* EXTRACTED MATERIAL *
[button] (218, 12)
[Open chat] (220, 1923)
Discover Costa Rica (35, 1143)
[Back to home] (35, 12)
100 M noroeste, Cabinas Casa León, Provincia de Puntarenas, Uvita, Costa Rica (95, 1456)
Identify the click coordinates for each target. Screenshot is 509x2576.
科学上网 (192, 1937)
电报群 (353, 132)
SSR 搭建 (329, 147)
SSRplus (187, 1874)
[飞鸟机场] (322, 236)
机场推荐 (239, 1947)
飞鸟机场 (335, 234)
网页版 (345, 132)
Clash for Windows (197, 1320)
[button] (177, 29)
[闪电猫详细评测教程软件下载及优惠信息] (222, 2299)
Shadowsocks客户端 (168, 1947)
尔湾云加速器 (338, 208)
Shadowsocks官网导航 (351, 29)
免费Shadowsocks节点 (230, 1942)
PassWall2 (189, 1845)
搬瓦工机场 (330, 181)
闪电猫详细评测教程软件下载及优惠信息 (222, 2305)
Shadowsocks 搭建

* EXERCISE DIRECTIONS *
An exact copy of the lines from the one holding "飞鸟机场 (335, 234)" through the end of the data is the whole answer.

* OUTPUT OF THE TASK *
飞鸟机场 (335, 234)
网页版 (345, 132)
Clash for Windows (197, 1320)
[button] (177, 29)
[闪电猫详细评测教程软件下载及优惠信息] (222, 2299)
Shadowsocks客户端 (168, 1947)
尔湾云加速器 (338, 208)
Shadowsocks官网导航 (351, 29)
免费Shadowsocks节点 (230, 1942)
PassWall2 (189, 1845)
搬瓦工机场 (330, 181)
闪电猫详细评测教程软件下载及优惠信息 (222, 2305)
Shadowsocks 搭建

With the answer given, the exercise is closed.